User:Jrm03063/Source-side reference creation

Overview

WeRelate (WR), and it's wiki underpinning, helps automate a lot of steps in the process of creating good genealogy.

  • When a user makes a connection from a Person page to a Family - the system automatically generates two connections: 1) a connection from the Person to the Family and 2) a connection from the Family to the person.
  • When a user makes use of a Source for a Person or Family page citation - formal information on the source is obtained without the user needing to reproduce that for each citation created.
  • If a user makes a change to the formal information for a Source page - then all the Person and Family pages that are associated with the source immediately benefit.

While the community very much desires that source standards be improved - both in terms of extent and consistency of application - WR offers nothing beyond title and publication details. Users are very much on their own.
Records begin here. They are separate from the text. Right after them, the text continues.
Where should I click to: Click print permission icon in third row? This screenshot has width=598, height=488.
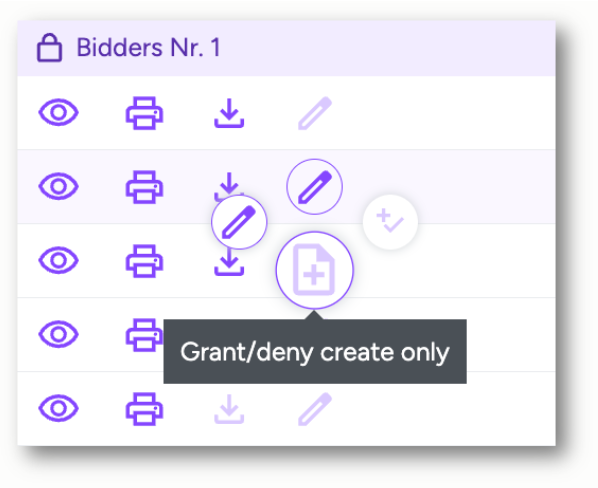tap(145, 261)
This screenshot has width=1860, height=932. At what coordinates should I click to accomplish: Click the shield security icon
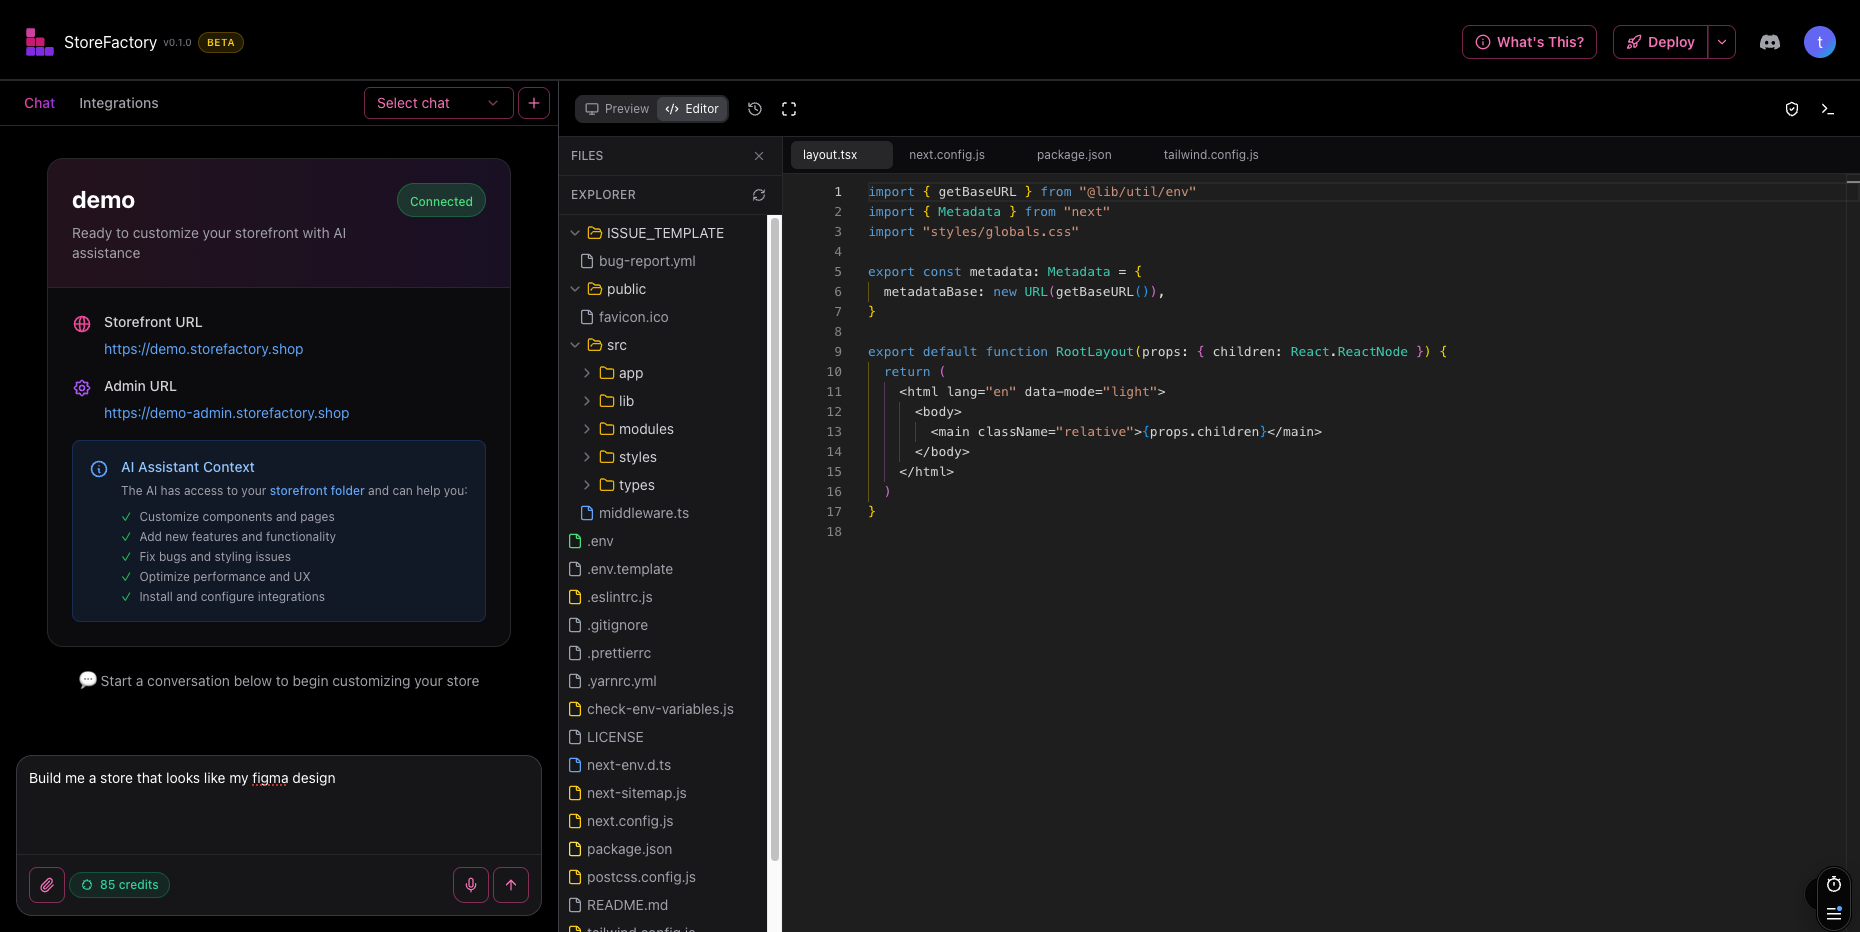1792,109
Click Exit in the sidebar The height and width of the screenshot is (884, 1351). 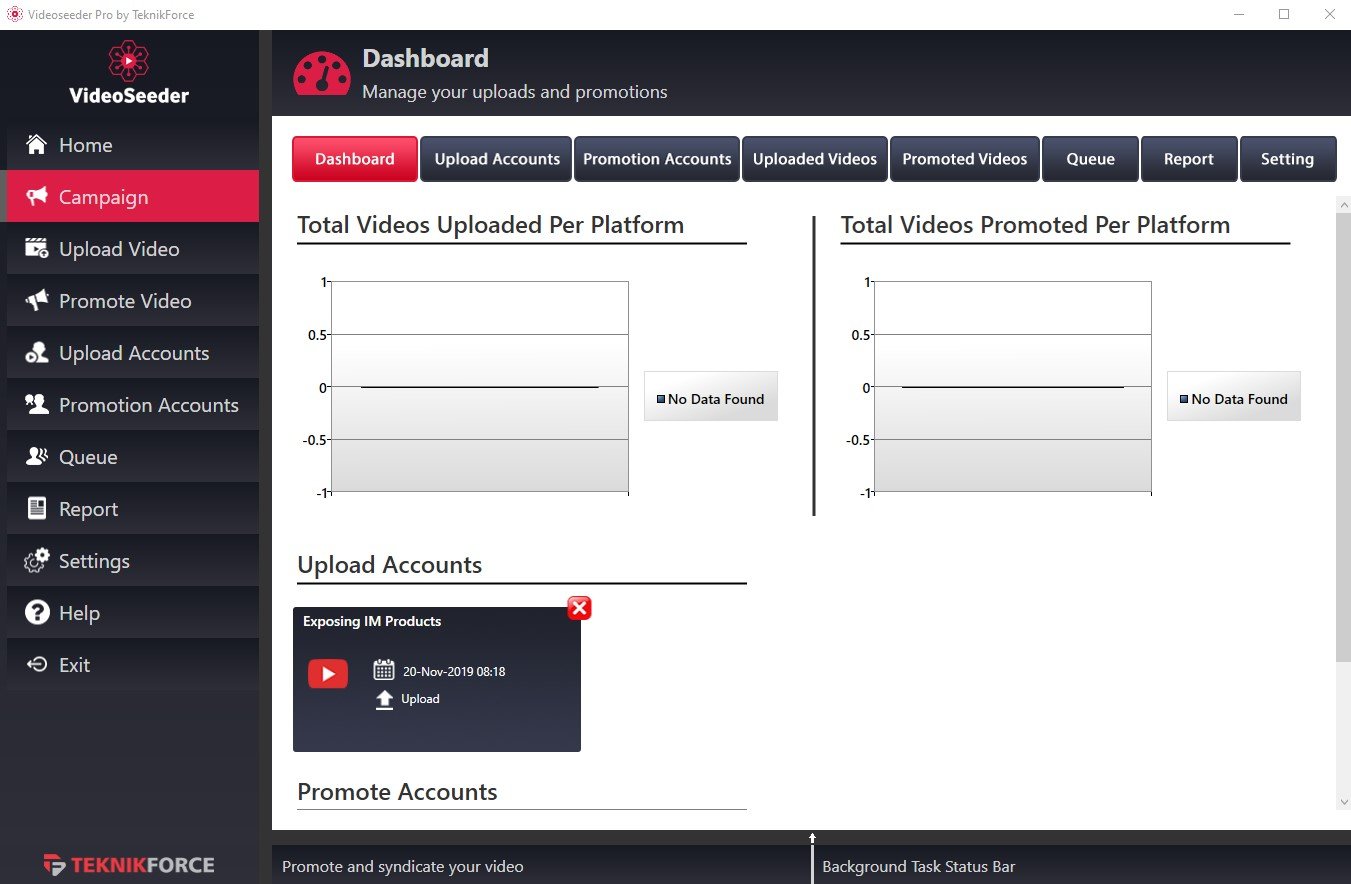coord(74,665)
Source citations therefore - involve lots of mechanical steps for a user - the chances of doing things consistently is low. Different users are apt to apply different standards - and even a single user may not recall, from day to day, what their practice was for a source. Further - even if the community manages to agree on conventions for citations of a particular source - such agreement will doubtless come after many individual source citations are created. Indeed, a proper consensus might change over time. However desirable changes might be though - the community will be loath to take a step that involves thousands - or even tens of thousands - of changes to various Person and Family pages.

Fortunately - many important genealogy sources are outside copyright and available in transcript form. Indeed, creation of such transcriptions was one of the earliest on-line shared genealogy activities. Such transcriptions can readily be added as pages to WR. With appropriate organization, markup, and supporting programs - it should be possible to consistently generate many thousands of individual source citations. If the desired conventions for the appearance of those citations should change - the programs should be able to perform the needed updates quickly and consistently.

Instead of a user working slowly through individual Person pages - laboriously creating citations - source-side specialists can swiftly and systematically edit markup for transcript pages. When the appropriate programs are run - the transcript markup is analyzed to feed citation information back to appropriate Person pages.

The Genealogical Dictionary of the First Settlers of New England

Savage's Dictionary is a well known secondary reference of early New England genealogy. It is long out of copyright, and has previously been transcribed by Dr Robert Kraft. Here at WR, we have our own copy of that transcript. In the last several years, this copy has been subjected to numerous edits, linking to WR Person pages where known, improving the cosmetic appearance of the content and fixing character recognition errors latent in Kraft's original text. The same markup also provides a way for software to analyze the material - recognizing sections and sketches. Further, analysis of ordinary wiki annotation syntax, allows a program to determine what WR Person pages are the subjects of what Savage Sketches (name, section, volume and page).

A sample extraction (python source) from Savage is presented on this page. The complete extract is over 80K lines - showing 33839 possible citations for 23199 WR Person pages. The extracted quotation uses bold to designate where the associated Person was referenced in the sketch. Content where Savage is believed to have been in error is designated with strike-through characters. Rules for the length of content to be obtained for a quote are modifiable program constants.

Demonstration Extract to Person Pages

A demonstration (using slightly different parameters than those shown here) has been done for a handful of Person pages. The current implementation adds a generic source entry for Savage with extracted information being placed in the narrative body for the source.

Automatically extracted sources are made to be recognizably different from those created by users, using uniquely named empty templates to bracket the extracted content (SavageDictionaryIndexExtractBegin and SavageDictionaryIndexExtractEnd at the beginning and end respectively). The bracketing templates have a side benefit of making it easy to find the Person pages in the demonstration set (visit the template, then see "what links here" - or here).